NewFoS drives innovation through its seed research program for possibility-driven research. Our aim is to invest in promising new TA research directions, where seed-level support sprouts new ideas in underexplored TA application areas and ultimately defines new problem-driven research projects.
We explore opportunities in biomedical engineering and medical sciences to create possibilities for better diagnostics, precision and safer drug delivery, and the therapeutic effects of sound. The seed program serves as a mechanism to dynamically evolve the NewFoS research portfolio for maximal societal impacts.
2023-2024 Possibility-driven project:
Topological Biological Signals
MPI: Minkyu Kim (University of Arizona) and Xiaoyun Ding (University of Colorado, Bolder).
Prolonged exposure to noise is a major environment-related cause of ill health, including cardiovascular diseases. Exposure to sound has also therapeutic virtues. The therapeutic and ill-health effects of sound on biological processes are essentially unknown or speculative. This seed project is investigating the effect of sound irradiation on intercellular Ca2+ signals in tissues composed of endothelial cells with an emphasis on time reversal and parity symmetry breaking. Ca2+ is a universal messenger and mediates dynamics in cell functions.

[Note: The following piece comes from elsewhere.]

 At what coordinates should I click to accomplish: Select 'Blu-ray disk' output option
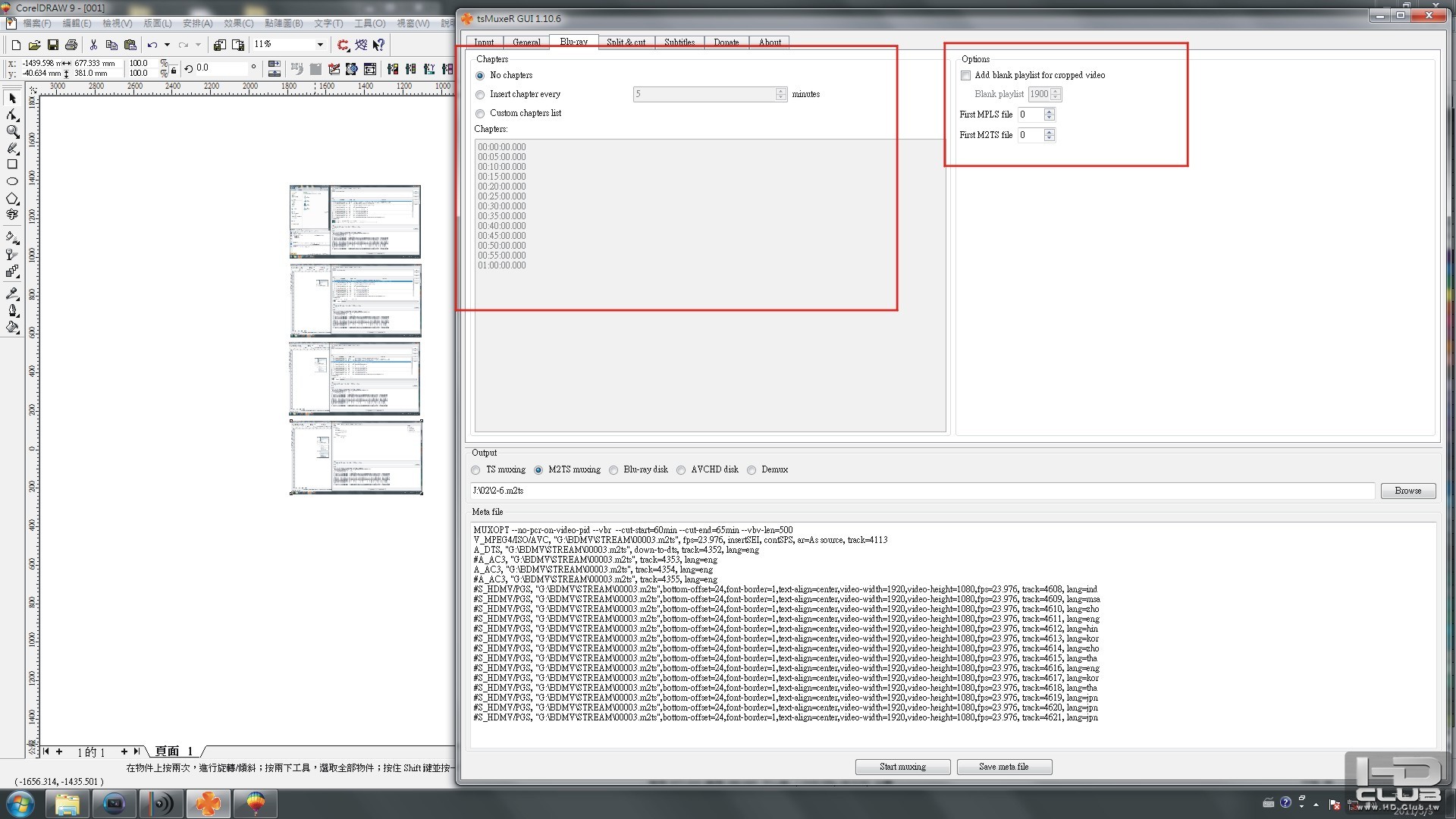click(x=613, y=470)
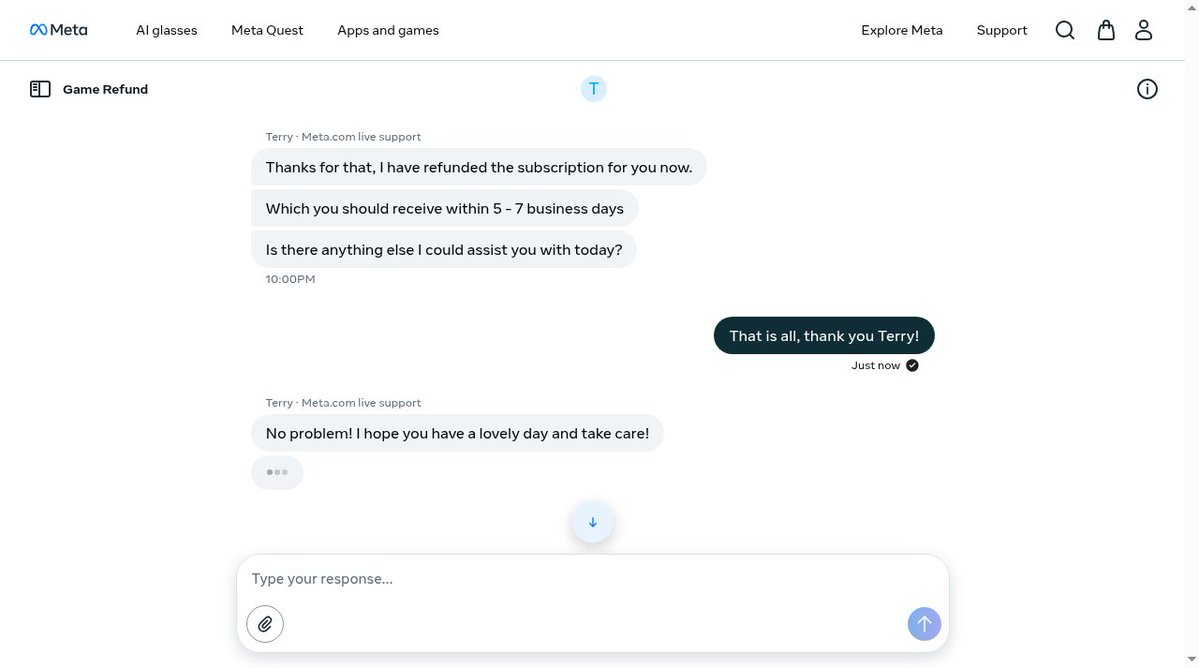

Video: Calcium Wave Propagation from Mechanical Stimulation
2024-2025 Possibility-driven projects:
- Implementing Neuromorphic Protocol Using Phi-bits Data.
PI: Xiaodong Yan, Assistant Professor, Department of Materials Science and Engineering, University of Arizona.

a) Phi-bit-based neural networks (PBNNs), b) A mathematical neural network, including input/hidden/output layers, the connections between each layer, illustrating the data flow and processing.
- Image based optoacoustic tweezers for versatile manipulation and dynamic pattern of particles.
MPI: Xiaoyun Ding, University of Colorado Boulder, Yuebing Zheng, The University of Texas at Austin and Andrea Alù, The City College of New York.

(a) Photoconductivity comparison with and without light illumination. (b) schematic setup of the OAT system for dynamic manipulation and patterning of particles.